╭─ RAW DATA

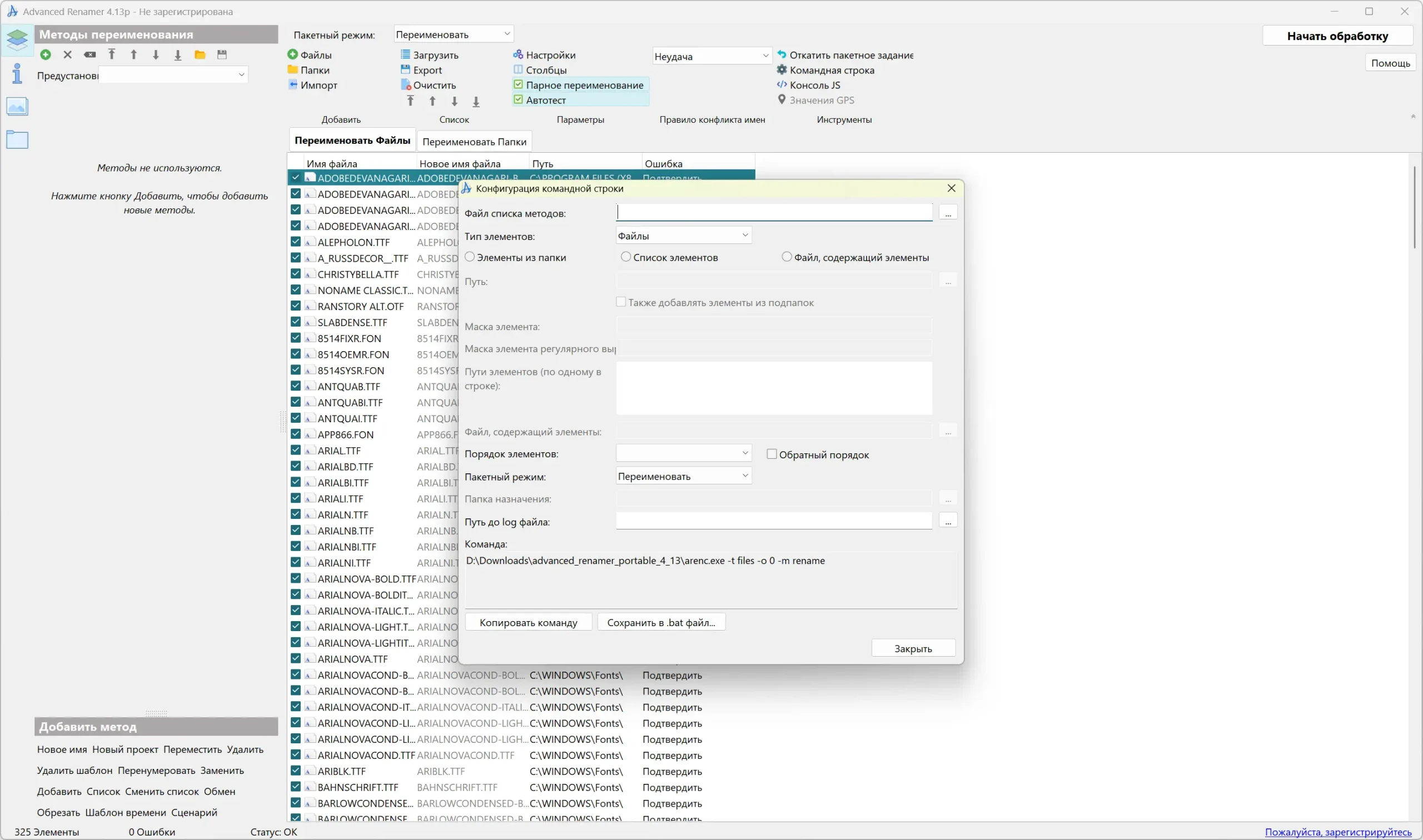The image size is (1423, 840).
Task: Click the save methods floppy icon
Action: click(x=222, y=55)
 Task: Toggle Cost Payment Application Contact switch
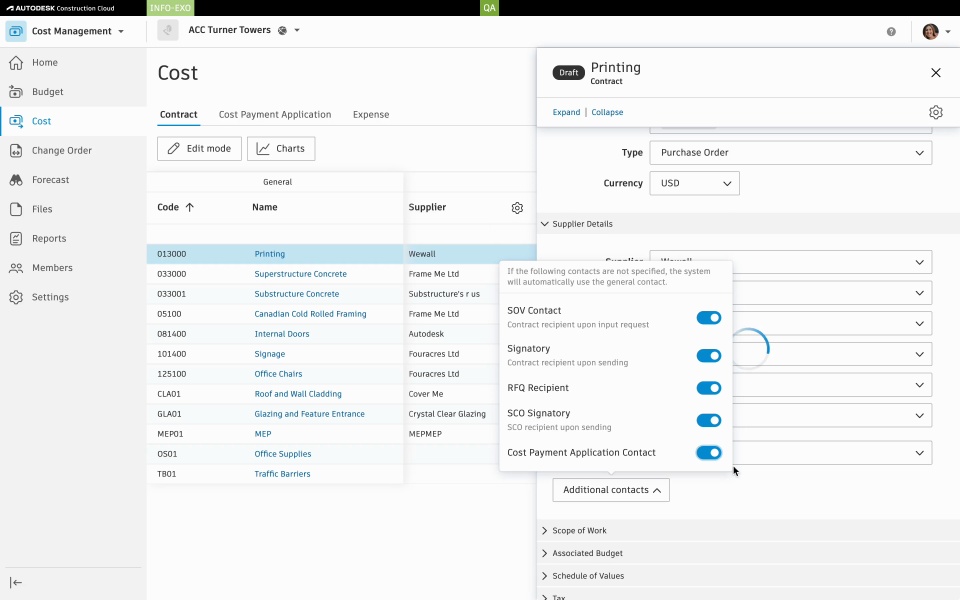pos(709,453)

╰─

GIVEN INSTRUCTION:
Arrange the lines of the entries above as a Markdown table with the columns "No." and "Line", giving each line a row number. Skip blank lines and leave the pictures out.

COMPLETED TASK:
| No. | Line |
|---|---|
| 1 | The image size is (1423, 840). |
| 2 | Task: Click the save methods floppy icon |
| 3 | Action: click(x=222, y=55) |
| 4 |  Task: Toggle Cost Payment Application Contact switch |
| 5 | pos(709,453) |